Celebrate Christmas on an Eco – Friendly footing without killing billions of defenseless animals and cutting millions of Trees worldwide
Posted on December 23rd, 2021

Senaka Weeraratna Vice – President Justice for Animals and Nature

A man preaches peace. He is world renown as ‘Prince of Peace’. Yet, ironically his birthday anniversary is celebrated worldwide with unlimited bloodshed of defenseless animals.

Turkeys, cattle, pigs, goats, lambs, rabbits, and bird kinds such as ducks, hens, roosters, fowls are all lined up and forced to lay down their precious lives for human feasts on account of the ‘Prince of Peace’ – Jesus Christ.  

Shame on followers of Jesus Christ. Their idol deserves better than blood shed of innocent animals as a gift for his birthday anniversary.

Killing for Christmas

No Merry Christmas for poor animals. In fact, Christmas is the worst period in the calendar year for them. It is a sad reflection on humanity if the purpose of Christmas is seen as to give Joy for humans to feast on animal flesh, and in contrast, total misery for animals to suffer and die for the sake of feeding humans. Christmas is hardly a win – win religious festival vis a vis, say, for example, Vesak, where no animal is forced to sacrifice its precious life to celebrate a religious festival. Buddhism is a life – affirming religion.

Nevertheless, Christmas is an apt time for reflection on our civilizational values because it is the season where hundreds of thousands of innocent animals undergo extreme suffering, exploitation, and death. Millions of turkeys are slaughtered for Christmas dinner, along with ducks, geese, pigs, lambs, and chickens. In western countries, puppies and kittens are given away as presents, then often neglected or discarded by new owners when the novelty has worn off.  Rabbits and foxes have their fur stripped from them to be turned into clothing and accessories.

The undeclared war that is being waged everyday against countless millions of non-human animals all over the world with hardly any opposition from the Abrahamic religions, takes on an aggravated turn during the Christmas season. These practices are deeply unsettling to anyone who values compassion and respect for the life of others. We cannot remain silent.
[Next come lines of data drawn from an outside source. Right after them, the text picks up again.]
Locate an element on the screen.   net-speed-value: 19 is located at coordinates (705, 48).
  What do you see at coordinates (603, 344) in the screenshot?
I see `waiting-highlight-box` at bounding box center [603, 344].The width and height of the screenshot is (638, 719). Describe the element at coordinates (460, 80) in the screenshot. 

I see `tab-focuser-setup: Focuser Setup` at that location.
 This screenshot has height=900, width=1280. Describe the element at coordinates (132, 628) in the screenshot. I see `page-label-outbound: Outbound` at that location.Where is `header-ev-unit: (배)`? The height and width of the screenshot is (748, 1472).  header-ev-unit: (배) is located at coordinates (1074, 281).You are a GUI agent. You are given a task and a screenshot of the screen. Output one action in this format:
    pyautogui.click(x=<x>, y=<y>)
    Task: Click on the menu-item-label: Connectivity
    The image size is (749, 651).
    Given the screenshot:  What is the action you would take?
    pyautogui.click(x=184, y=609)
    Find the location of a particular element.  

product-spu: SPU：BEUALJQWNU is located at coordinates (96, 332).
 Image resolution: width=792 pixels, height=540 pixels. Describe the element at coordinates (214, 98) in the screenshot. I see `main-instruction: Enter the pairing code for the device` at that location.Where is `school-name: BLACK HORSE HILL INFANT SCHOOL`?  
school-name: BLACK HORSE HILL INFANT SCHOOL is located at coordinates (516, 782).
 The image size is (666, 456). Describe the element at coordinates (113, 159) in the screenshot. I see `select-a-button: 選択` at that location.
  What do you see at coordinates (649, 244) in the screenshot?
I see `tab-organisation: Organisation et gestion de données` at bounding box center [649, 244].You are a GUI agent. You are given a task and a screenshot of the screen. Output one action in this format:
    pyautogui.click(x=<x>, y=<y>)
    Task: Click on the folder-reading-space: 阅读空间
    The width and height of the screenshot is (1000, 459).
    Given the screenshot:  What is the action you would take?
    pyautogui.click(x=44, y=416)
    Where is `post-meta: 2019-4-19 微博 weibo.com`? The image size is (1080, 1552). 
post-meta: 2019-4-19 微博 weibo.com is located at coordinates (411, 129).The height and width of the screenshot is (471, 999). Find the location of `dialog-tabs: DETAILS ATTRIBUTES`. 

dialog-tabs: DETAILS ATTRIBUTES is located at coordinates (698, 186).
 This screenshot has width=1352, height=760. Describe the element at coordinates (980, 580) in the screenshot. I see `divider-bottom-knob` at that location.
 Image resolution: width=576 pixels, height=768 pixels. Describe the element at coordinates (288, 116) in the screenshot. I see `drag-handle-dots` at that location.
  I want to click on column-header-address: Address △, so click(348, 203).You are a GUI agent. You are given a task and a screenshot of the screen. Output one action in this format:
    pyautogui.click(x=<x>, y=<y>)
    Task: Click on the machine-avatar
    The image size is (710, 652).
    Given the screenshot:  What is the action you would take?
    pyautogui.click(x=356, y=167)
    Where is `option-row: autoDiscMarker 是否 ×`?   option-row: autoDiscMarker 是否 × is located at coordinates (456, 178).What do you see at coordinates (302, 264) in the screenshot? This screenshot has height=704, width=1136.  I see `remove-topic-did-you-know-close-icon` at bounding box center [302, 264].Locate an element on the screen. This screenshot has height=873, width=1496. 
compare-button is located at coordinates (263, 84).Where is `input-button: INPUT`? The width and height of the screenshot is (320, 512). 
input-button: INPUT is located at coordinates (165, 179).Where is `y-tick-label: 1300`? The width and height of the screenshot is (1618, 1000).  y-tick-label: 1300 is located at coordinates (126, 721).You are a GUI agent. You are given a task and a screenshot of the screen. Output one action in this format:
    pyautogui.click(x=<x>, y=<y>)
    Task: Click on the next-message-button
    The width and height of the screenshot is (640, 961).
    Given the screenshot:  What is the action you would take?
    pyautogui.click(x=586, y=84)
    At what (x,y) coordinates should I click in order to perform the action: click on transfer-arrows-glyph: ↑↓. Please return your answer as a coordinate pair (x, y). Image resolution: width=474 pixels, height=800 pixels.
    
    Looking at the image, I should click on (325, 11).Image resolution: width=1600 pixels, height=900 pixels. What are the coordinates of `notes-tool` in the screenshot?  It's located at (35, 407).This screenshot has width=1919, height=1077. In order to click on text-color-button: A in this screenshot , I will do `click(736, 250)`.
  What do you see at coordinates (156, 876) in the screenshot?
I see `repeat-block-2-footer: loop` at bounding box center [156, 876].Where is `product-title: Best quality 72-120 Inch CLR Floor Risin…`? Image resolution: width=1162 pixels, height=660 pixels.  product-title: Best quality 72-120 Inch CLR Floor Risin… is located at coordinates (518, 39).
  A human being is an animal, a part of nature. But we single ourselves out from the rest of nature. We classify other animals and living beings as nature, as if we ourselves are not part of it. Then we pose the question, How should I deal with Nature?” We should deal with nature the way we deal with ourselves. . . ! Harming nature is harming ourselves, and vice versa.” (Thích Nhất Hạnh )

The greatest moral challenge faced at Christmas being a religion-based festival is to make it slaughter – free. Violence towards innocent animals on a mass scale is not an ethically correct way to celebrate the anniversary of the birth of the founder of a religion renowned as the ‘Prince of Peace’.

Why does not the Christian Clergy give voice to the suffering of animals? Why are they deaf to the screams of animals inside slaughter – houses?

We in Sri Lanka can set an example to the rest of the world by making Christmas a slaughter-free day. The biggest beneficiaries would be the innocent animals. 

To remain mute in the face of mass murder of animals to celebrate Christmas makes the silent crowd complicit in this horror event.

Extend the spirit of goodwill to animals this Christmas by avoiding meat altogether on Christmas Day. That will be a unique and truly noble gesture.